THE LADY OF THE LYRICS
She is eclipsed, or gone, or in hiding. But the sixteenth century took her for granted as the object of song; she was a class, a state, a sex. It was scarcely necessary to waste the lyrist’s time—time that went so gaily to metre as not to brook delays—in making her out too clearly. She had no more of what later times call individuality than has the rose, her rival, her foil when she was kinder, her superior when she was cruel, her ever fresh and ever conventional paragon. She needed not to be devised or divined; she was ready. A merry heart goes all the day; the lyrist’s never grew weary. Honest men never grow tired of bread or of any other daily things whereof the sweetness is in their own simplicity.
The lady of the lyrics was not loved in mortal earnest, and her punishment now and then for her ingratitude was to be told that she was loved in jest. She did not love; her fancy was fickle; she was not moved by long service, which, by the way, was evidently to be taken for granted precisely like the whole long past of a dream. She had not a good temper. When the poet groans it seems that she has laughed at him; when he flouts her, we may understand that she has chidden her lyrist in no temperate terms. In doing this she has sinned not so much against him as against Love. With that she is perpetually reproved. The lyrist complains to Love, pities Love for her scorning, and threatens to go away with Love, who is on his side. The sweetest verse is tuned to love when the loved one proves worthy.
There is no record of success for this policy. She goes on dancing or scolding, as the case may be, and the lyrist goes on boasting of his constancy, or suddenly renounces it for a day. The situation has variants, but no surprise or ending. The lover’s convention is explicit enough, but it might puzzle a reader to account for the lady’s. Pride in her beauty, at any rate, is hers—pride so great that she cannot bring herself to perceive the shortness of her day. She is so unobservant as to need to be told that life is brief, and youth briefer than life; that the rose fades, and so forth.

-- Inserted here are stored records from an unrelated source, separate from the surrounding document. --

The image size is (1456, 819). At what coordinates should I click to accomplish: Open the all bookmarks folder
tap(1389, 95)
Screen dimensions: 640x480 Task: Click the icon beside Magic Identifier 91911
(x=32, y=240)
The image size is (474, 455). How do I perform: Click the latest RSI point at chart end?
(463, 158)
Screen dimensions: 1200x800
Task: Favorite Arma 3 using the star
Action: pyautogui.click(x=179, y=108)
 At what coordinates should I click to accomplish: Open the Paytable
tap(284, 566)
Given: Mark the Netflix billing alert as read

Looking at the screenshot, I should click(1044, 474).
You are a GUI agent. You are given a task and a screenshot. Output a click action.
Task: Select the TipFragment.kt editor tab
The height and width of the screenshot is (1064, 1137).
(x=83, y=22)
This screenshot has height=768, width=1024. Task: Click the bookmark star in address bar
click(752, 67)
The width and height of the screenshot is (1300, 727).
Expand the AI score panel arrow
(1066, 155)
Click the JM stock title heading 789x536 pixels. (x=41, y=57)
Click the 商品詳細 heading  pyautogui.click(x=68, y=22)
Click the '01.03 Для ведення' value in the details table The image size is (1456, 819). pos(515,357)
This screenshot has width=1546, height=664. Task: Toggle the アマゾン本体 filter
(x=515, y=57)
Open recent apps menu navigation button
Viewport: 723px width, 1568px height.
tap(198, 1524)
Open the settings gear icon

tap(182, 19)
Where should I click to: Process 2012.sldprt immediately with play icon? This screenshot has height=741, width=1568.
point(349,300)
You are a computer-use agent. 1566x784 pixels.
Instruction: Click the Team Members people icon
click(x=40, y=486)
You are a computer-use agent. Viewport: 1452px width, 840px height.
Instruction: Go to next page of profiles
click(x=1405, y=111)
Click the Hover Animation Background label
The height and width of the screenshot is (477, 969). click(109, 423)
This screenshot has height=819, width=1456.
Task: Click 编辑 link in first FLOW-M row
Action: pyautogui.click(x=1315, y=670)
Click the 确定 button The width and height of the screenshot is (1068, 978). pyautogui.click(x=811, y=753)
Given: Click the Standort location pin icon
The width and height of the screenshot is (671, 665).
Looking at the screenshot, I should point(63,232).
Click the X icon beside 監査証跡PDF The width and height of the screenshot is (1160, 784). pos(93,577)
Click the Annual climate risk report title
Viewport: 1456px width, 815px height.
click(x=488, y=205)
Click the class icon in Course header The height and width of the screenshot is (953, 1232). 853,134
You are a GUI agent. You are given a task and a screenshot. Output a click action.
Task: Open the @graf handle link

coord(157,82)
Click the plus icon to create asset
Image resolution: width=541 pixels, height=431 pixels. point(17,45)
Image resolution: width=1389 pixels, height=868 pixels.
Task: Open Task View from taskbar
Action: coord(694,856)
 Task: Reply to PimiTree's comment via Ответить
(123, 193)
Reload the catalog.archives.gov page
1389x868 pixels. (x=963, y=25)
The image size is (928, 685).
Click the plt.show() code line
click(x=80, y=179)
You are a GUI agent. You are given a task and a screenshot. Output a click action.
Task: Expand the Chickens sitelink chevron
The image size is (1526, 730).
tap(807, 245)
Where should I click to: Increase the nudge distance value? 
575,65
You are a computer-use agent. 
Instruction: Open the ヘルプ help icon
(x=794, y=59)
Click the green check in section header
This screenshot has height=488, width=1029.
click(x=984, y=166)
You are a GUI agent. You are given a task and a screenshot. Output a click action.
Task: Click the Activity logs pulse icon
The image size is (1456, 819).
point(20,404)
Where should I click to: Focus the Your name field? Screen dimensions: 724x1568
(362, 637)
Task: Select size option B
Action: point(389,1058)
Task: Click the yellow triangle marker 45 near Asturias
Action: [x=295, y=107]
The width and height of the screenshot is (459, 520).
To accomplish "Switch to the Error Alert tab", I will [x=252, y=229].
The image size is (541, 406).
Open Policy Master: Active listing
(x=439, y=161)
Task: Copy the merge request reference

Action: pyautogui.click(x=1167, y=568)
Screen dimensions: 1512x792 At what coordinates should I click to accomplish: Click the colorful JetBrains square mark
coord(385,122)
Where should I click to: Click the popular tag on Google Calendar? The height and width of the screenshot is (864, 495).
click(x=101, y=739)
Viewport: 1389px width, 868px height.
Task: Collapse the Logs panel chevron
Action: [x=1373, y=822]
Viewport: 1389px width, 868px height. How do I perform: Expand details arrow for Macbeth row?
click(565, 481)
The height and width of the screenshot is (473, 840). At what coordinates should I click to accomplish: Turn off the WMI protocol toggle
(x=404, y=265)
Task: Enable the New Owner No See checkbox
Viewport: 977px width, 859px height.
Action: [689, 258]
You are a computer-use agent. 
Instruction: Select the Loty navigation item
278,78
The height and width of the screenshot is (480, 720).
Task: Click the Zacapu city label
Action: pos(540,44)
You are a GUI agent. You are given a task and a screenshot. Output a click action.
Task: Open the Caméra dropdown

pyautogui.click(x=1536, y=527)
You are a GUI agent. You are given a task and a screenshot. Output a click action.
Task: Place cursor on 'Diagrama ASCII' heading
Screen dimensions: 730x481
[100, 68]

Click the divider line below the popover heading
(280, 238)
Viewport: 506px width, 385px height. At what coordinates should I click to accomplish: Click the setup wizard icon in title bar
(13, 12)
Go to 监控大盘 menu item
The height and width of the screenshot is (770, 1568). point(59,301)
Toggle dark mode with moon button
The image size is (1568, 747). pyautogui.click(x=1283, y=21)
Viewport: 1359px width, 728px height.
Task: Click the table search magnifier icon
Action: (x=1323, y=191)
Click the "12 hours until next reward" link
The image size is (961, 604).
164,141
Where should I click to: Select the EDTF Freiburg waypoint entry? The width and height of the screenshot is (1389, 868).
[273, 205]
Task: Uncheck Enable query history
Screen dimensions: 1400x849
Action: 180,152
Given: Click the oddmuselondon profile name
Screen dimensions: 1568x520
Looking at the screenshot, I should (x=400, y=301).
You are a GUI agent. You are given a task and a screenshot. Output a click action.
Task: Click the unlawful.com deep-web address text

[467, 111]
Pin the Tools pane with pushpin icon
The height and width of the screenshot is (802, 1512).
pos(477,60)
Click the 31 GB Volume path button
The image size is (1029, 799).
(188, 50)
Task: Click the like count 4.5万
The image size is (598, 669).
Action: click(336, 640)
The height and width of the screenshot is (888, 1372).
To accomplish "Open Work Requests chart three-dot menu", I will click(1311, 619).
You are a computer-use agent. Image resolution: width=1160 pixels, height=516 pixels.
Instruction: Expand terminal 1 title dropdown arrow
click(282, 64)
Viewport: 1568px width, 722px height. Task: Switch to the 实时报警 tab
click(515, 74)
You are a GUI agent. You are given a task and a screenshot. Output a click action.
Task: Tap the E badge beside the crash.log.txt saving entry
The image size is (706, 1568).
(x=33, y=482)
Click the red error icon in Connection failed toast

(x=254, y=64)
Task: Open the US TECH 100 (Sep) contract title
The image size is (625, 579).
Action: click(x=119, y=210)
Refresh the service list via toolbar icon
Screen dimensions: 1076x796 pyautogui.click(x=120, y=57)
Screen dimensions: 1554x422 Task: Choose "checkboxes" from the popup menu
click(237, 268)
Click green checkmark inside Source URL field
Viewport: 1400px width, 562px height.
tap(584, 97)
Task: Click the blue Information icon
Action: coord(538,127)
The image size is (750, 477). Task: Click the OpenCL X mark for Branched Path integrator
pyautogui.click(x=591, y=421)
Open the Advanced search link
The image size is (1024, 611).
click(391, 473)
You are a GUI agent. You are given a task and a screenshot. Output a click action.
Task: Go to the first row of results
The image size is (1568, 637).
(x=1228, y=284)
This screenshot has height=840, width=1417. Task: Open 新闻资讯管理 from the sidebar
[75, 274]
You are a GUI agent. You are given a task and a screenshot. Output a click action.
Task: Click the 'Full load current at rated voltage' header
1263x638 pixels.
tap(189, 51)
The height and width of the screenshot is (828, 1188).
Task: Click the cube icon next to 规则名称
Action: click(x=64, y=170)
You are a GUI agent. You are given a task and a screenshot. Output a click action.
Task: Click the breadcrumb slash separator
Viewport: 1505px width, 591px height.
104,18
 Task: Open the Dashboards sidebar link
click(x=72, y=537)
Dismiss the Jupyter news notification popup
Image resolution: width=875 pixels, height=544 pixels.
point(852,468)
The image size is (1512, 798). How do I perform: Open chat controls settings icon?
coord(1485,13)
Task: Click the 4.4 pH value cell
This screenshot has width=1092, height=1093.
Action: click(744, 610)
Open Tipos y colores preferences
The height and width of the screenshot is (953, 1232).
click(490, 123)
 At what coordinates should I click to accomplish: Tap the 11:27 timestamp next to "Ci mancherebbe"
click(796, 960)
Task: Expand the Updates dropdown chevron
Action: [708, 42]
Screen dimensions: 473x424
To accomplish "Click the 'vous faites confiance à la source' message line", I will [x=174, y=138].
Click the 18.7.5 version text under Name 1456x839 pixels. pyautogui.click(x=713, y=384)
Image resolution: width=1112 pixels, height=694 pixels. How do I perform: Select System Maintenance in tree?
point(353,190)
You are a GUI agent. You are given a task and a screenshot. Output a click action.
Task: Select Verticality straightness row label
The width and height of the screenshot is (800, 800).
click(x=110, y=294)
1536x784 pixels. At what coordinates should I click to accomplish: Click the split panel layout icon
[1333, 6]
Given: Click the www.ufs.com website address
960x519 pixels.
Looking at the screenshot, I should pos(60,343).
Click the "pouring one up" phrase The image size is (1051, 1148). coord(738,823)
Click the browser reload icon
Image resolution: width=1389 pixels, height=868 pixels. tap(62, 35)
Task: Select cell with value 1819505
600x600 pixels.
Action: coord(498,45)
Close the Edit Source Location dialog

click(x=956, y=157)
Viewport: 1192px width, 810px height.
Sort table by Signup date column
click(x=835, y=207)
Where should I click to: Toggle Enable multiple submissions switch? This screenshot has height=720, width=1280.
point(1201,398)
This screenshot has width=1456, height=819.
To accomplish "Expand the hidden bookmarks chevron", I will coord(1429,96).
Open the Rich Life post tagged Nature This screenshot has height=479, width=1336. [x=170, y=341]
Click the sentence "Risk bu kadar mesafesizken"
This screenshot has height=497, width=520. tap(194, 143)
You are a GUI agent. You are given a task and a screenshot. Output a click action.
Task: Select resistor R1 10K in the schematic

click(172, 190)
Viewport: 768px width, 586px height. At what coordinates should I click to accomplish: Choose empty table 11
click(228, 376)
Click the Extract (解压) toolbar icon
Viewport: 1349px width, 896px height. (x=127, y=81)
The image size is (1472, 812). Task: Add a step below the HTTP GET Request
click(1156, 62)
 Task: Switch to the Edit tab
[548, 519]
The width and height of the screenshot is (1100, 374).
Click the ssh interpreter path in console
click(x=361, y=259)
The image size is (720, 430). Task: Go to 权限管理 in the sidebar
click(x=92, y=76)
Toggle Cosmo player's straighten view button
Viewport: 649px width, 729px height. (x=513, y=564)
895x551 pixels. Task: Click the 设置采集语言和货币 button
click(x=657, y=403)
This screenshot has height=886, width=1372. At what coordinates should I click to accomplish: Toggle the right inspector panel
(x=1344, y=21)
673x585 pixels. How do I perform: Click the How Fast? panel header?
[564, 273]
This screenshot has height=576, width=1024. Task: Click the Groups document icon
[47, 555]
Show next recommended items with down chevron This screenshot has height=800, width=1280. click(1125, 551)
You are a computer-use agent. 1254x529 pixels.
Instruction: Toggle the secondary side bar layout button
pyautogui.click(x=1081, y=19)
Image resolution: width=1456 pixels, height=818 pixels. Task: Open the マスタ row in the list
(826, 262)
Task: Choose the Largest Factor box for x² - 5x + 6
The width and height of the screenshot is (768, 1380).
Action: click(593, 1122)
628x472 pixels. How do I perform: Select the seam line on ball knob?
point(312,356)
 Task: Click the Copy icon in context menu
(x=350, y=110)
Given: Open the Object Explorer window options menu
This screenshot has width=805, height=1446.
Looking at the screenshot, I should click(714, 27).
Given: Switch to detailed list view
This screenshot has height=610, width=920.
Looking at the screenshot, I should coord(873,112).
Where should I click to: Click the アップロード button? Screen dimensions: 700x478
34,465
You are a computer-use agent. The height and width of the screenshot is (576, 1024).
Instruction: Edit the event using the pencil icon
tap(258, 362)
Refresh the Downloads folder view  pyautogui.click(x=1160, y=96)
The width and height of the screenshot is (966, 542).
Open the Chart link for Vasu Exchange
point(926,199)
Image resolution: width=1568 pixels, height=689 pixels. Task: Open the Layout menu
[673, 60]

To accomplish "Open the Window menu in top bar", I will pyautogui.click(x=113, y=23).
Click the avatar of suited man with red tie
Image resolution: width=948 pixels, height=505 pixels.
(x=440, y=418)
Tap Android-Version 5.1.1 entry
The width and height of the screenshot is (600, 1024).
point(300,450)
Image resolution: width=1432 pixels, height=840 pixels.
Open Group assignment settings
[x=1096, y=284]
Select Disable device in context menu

Now we need not assume that the lady of the lyrics ever lived. But taking her as the perfectly unanimous conception of the lyrists, how is it she did not discover these things unaided? Why does the lover invariably imagine her with a mind intensely irritable under his own praise and poetry? Obviously we cannot have her explanation of any of these matters. Why do the poets so much lament the absence of truth in one whose truth would be of little moment? And why was the convention so pleasant, among all others, as to occupy a whole age—nay, two great ages—of literature?